One final point on this issue of bias, specifically with regard to Judge Walker: Have you noted that those who claim that Judge Walker is biased because he is gay have not bothered to mention that Judge Walker was nominated by President Reagan and then again by President George H.W. Bush or that during Judge Walker’s nomination hearings, he was opposed by gay rights groups? Hmm. Does that weigh upon the question of any perceived bias?
Going back to the new filing asking Judge Walker to recuse himself, there was one quote in the article that particularly caught my attention:
The "Yes On 8" campaign also emphasized that it's not that they'd object to every gay or lesbian judge from presiding over the case -- only those that may want to get married one day.

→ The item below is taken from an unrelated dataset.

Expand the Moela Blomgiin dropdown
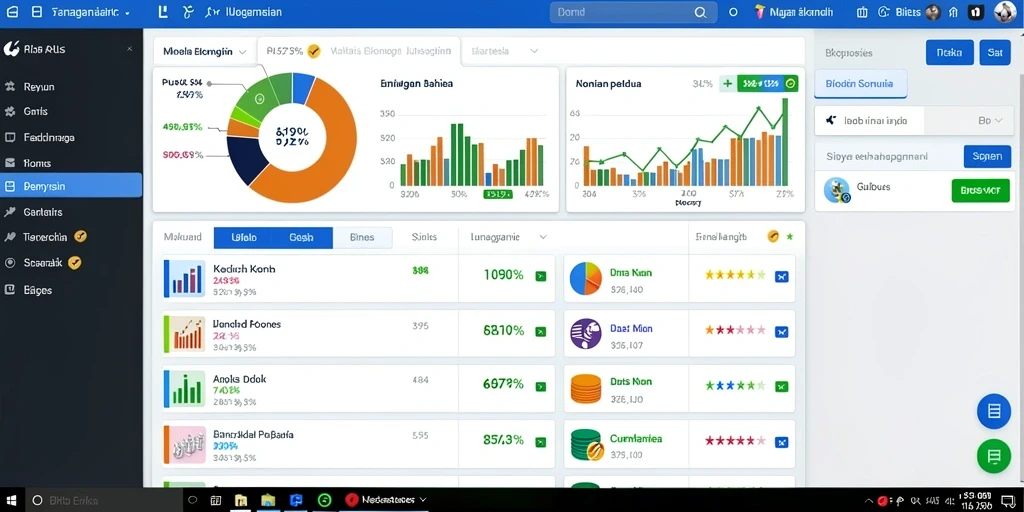Viewport: 1024px width, 512px height. [204, 52]
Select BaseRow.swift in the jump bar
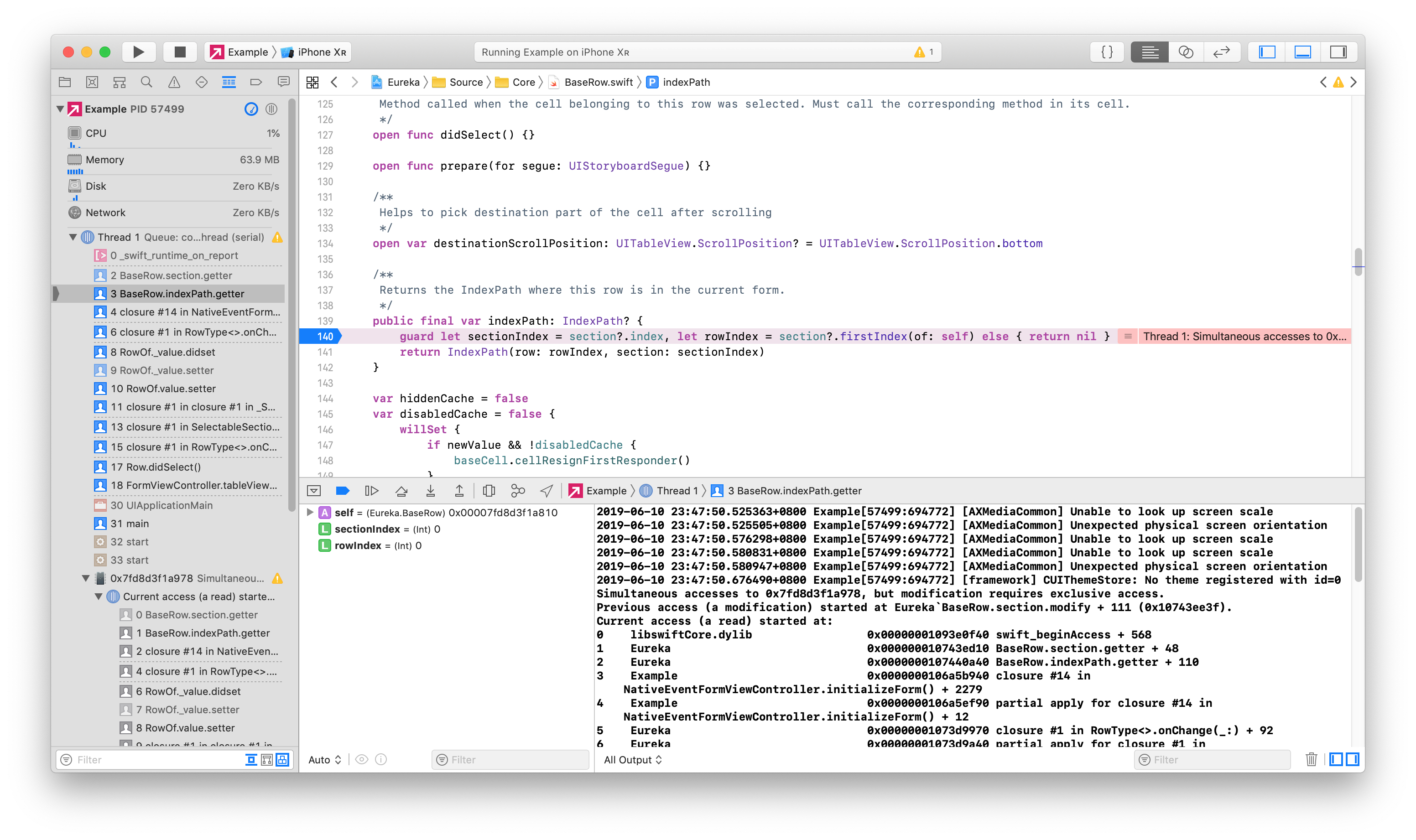The height and width of the screenshot is (840, 1416). 599,82
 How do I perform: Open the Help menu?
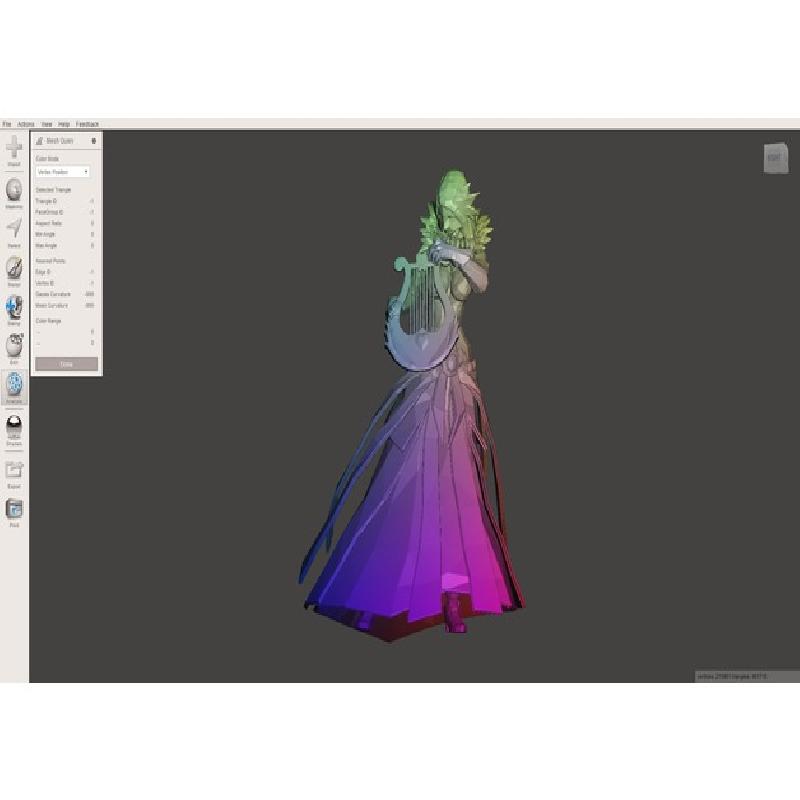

Let’s tease this claim out for a moment. If I understand the argument of the “Yes On 8” campaign, then I guess that not all women should be barred from hearing abortion cases, only women who might contemplate an abortion some day. Not all African-Americans (or any other minority group) should be barred from hearing race discrimination cases, only those members of the minority group that might someday want to be treated equally. Not all judges should recuse themselves before hearing a case involving a business dispute, only those judges who might someday want to buy a product or stock from one of the parties in that dispute (i.e., if Walmart is a party, only judges who never intend to shop at Walmart should be allowed to hear the case). Certainly judges who might someday want to exercise their right to vote shouldn’t be allowed to hear cases dealing with … um … well … anything that elected officials might have an involvement in … like passing laws, for example. I don’t even want to contemplate the thought of a judge who might someday want to run for elected office (like, say, state judge). And of course, no judge should be allowed to hear a case on healthcare reform if that judge might someday visit a doctor or buy health insurance or be eligible for Medicare. Finally, I presume that the judge who ruled yesterday against the NFL lockout must not ever intend to watch or attend a football game.
And back to the case at issue. I presume that the “Yes On 8” campaign would agree that a straight judge shouldn’t be eligible to hear the case because — according to opponents of same-sex marriage — permitting same-sex marriage will “destroy the institution of marriage”. Thus, that straight judge shouldn’t be allowed to hear the case because he (or she) probably wouldn’t want his or her marriage to be “destroyed”. That certainly seems to be as much or more of an impediment to justice as the fact that Judge Walker might someday want to get married.
Oh, and one more thing on that point: If marriage was that important to Judge Walker, then isn’t it likely that he and his partner would have gotten married during the period that same-sex marriage was legal in California?
Isn’t a bit funny how the logic only seems to work one way?